TASK STATEMENT - Please reproduce the line containing "[Vimeo] (756, 9)" and every line after it in the records below, exactly and with nothing else.

[Stored data]

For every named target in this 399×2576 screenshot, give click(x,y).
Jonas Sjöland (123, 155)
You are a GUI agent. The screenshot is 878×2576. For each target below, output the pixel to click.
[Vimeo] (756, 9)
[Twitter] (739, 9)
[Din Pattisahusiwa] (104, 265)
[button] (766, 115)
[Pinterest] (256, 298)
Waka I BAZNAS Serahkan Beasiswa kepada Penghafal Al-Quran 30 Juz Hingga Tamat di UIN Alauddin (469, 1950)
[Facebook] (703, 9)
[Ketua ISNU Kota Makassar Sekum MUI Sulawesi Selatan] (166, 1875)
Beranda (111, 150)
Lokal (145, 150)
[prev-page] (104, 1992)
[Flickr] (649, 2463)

RESULT BELOW -
[Vimeo] (756, 9)
[Twitter] (739, 9)
[Din Pattisahusiwa] (104, 265)
[button] (766, 115)
[Pinterest] (256, 298)
Waka I BAZNAS Serahkan Beasiswa kepada Penghafal Al-Quran 30 Juz Hingga Tamat di UIN Alauddin (469, 1950)
[Facebook] (703, 9)
[Ketua ISNU Kota Makassar Sekum MUI Sulawesi Selatan] (166, 1875)
Beranda (111, 150)
Lokal (145, 150)
[prev-page] (104, 1992)
[Flickr] (649, 2463)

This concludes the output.